De facto - e este aspecto é muito importante - a ocorrência destes casos de abusos sexuais obriga à tomada de medidas pelos diferentes episcopados. Quando isso acontece, a situação muda radicalmente. Nos Estados Unidos, país onde primeiro se conheceu a dimensão do problema, a Conferência de Dallas de 2002 adoptou uma "Carta para a Protecção de Menores de Abuso Sexual" que levaria à expulsão de 700 padres. No Reino Unido, na sequência do Relatório Nolan (2001), acabou-se de vez com a prática de tratar estes assuntos apenas no interior da Igreja, passando a ser obrigatório dar deles conta às autoridades judiciais. A partir de então, como notava esta semana, no The Times, William Rees-Mogg, a Igreja de Inglaterra e de Gales "optou pela reforma, pela abertura e pela perseguição dos abusadores em vez de persistir no segredo, na ocultação e na transferência de paróquia dos incriminados".

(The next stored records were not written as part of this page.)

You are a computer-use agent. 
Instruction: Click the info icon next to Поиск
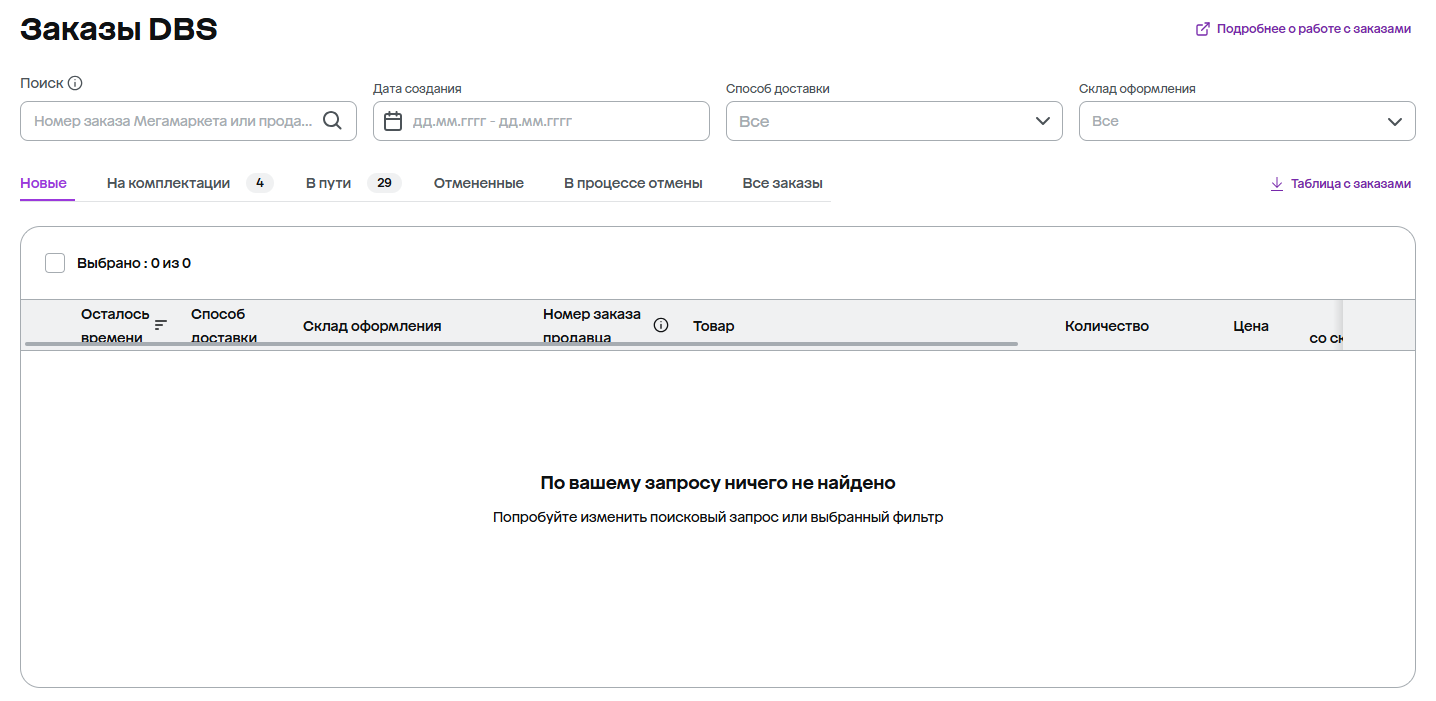click(75, 83)
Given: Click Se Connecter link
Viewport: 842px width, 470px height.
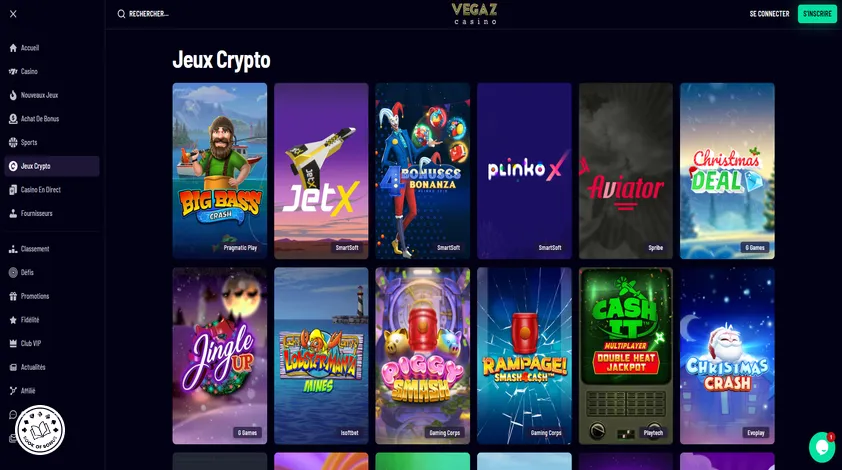Looking at the screenshot, I should click(769, 14).
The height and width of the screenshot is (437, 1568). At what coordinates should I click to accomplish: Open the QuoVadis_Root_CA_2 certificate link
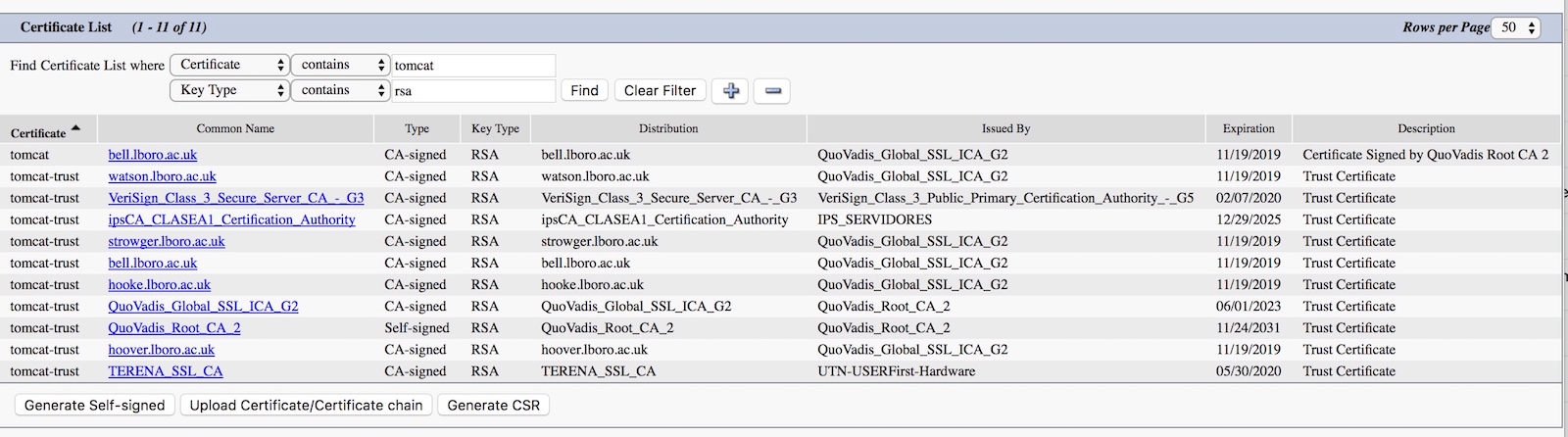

Bento XVI, que não despertou para este problema nas últimas semanas, não deverá precipitar decisões por causa desta polémica. No passado domingo, durante as cerimónias do Domingo de Ramos, pediu aos crentes para não se deixarem intimidar pelos "murmúrios da opinião dominante", e é natural que o tenha feito: se a Igreja tivesse deixado que a sua vida bimilenar fosse guiada pelo sentido volátil dos ventos há muito que teria desaparecido.

Ao mesmo tempo, como assinalava John L. Allen, jornalista do National Catholic Reporter, em coluna de opinião no New York Times, "para todos os que conhecem a experiência recente do Vaticano nesta matéria, Bento XVI não é parte do problema, antes poderá ser boa parte da solução".

Uma demonstração disso mesmo pode ser encontrada na sua primeira encíclica, Deus Caritas Est, de 25 de Dezembro de 2005, ano em que foi eleito. Boa parte dela ocupa-se da reconciliação, digamos assim, entre as concepções de "eros", o termo grego para êxtase sexual, e de "ágape", a palavra que o cristianismo adoptou para designar o amor entre homem e mulher. Se, como referia António Marujo na sua análise, o teólogo Hans Küng considera que existe uma "relação crispada" entre catolicismo e sexualidade, essa encíclica, ao recuperar o valor do "eros", mostra que Bento XVI conhece o mundo que pisa.

Por isso eu, que nem sou crente, fui informar-me sobre os casos e sobre a doutrina e escrevi este texto que, nos dias inflamados que correm, se arrisca a atrair muita pedrada. Ela que venha.